囚われの女のくるみのレビュー・感想・評価

囚われの女(2000年製作の映画)
3.7
自分を捨てられない"僕''のナルシス全開小説をアケルマンがどのような形で描くのか楽しみにしていました。

彼女に同性愛の疑惑を抱き尾行したり、共通の友達を監視役として同行させる間接ストーカー男。最初からズバリと聞けば良いのにそうしないのは自分を守る為であり、深く苦しむ自分に興味があるから。

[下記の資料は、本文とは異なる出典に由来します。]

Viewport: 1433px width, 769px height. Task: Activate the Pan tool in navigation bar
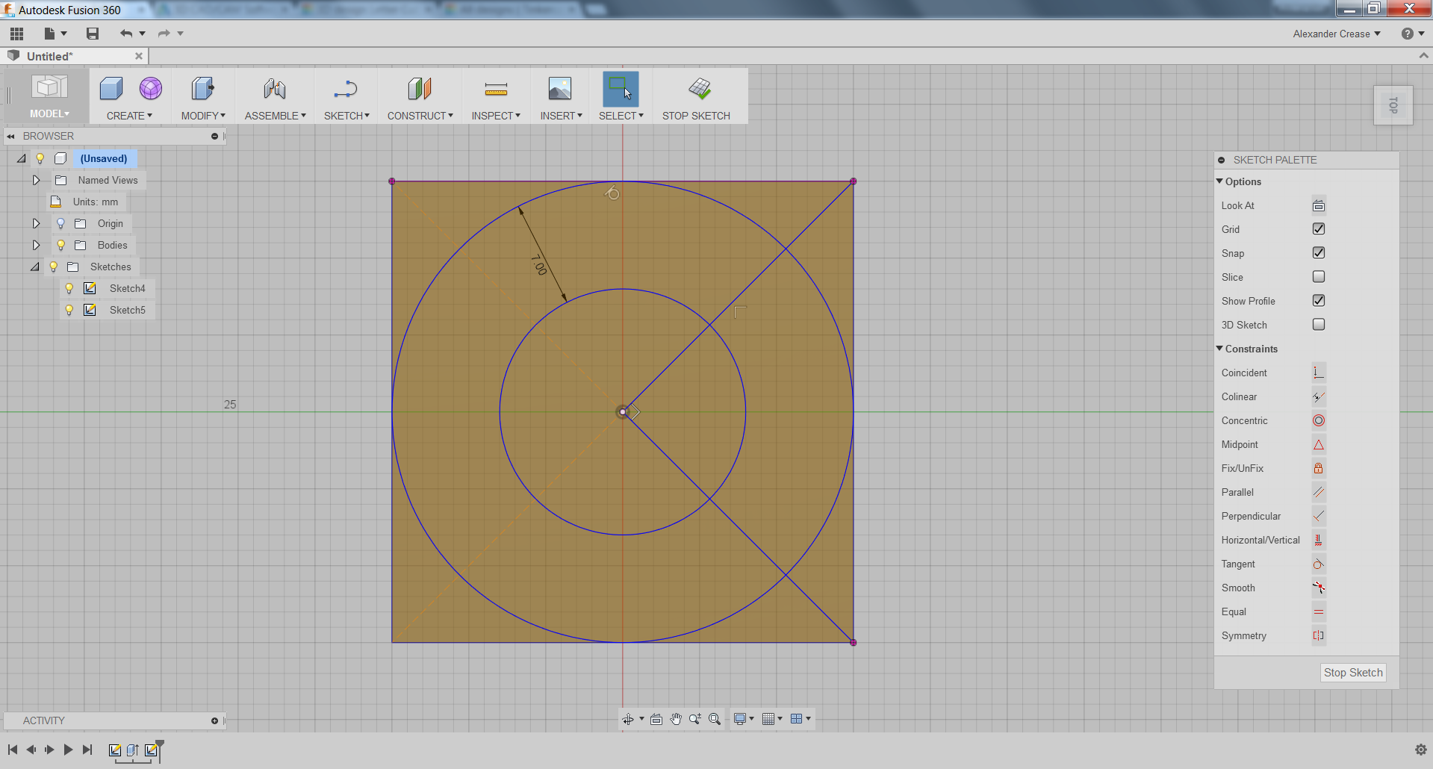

この男が恋愛において追求しているのはアリアーヌではなく彼女を愛する自分であり、他者からは愛される自信がないから相手を試し、全てを捨ててでも大切にしてくれる相手でなければ自分を託す事も出来ないので、結局は自分を持て余す。
自分を捨てて飛び込めたら良かったのに!

途轍もなく大きな葛藤を描き主人公の中だけで完結してしまっている物語なので、
アケルマンなりのアレンジや解釈で生まれ変わったものになるだろうと期待していましたが原作を客観的にそのまま映像化しているだけで(設定は少し違う)、ただの拗らせにしか映せていないのが残念。



※どうでも良い話
シネマメンバーズの解説は少しニュアンスが違っているように思えるのは私だけでしょうか。シモンは、アンドレとアリアーヌが関係を持っている事を信じ込んでいると記述されています。もちろんそんな一瞬もあったと匂わせるシーンもありますが、それは一時でアンドレに対しては最後までアリアーヌの監視役として同行させ逐一報告させるので関係性を疑っていないと個人的には思います(原作ではアンドレはシモンを好きなのかもという設定)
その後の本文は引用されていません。